→ **Task description**: Gather the lines from the material that contain "Facebook".
------------------------------------------------------------------------
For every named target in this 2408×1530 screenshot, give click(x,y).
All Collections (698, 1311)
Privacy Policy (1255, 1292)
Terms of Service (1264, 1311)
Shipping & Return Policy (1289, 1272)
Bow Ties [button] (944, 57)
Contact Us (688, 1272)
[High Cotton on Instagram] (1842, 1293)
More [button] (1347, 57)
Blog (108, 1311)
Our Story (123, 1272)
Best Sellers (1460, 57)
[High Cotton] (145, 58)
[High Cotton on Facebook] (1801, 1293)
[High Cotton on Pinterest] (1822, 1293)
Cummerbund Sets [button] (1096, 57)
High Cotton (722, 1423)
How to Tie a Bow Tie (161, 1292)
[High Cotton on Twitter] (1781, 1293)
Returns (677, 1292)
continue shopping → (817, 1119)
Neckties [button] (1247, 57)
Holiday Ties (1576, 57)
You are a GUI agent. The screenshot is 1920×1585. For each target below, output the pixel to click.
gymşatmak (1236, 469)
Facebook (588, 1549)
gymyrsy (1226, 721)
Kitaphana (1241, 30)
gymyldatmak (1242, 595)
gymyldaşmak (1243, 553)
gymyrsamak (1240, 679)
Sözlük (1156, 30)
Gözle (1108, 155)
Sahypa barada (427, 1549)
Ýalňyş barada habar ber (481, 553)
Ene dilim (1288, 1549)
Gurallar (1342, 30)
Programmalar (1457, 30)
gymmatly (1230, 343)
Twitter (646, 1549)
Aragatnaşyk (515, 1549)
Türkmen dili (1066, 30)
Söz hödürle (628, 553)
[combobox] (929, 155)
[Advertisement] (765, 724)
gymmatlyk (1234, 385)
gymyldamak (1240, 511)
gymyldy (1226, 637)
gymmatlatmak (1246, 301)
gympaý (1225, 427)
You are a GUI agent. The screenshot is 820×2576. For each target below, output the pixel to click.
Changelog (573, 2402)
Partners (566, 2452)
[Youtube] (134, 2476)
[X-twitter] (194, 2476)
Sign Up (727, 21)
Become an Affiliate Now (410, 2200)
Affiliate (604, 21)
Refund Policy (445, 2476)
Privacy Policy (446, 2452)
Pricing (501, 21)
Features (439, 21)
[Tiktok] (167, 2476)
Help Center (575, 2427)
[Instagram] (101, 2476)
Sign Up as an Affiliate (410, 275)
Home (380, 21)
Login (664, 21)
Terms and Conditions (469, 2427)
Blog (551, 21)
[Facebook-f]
------------------------------------------------------------------------
→ **Exercise solution**:
[High Cotton on Facebook] (1801, 1293)
Facebook (588, 1549)
[Facebook-f]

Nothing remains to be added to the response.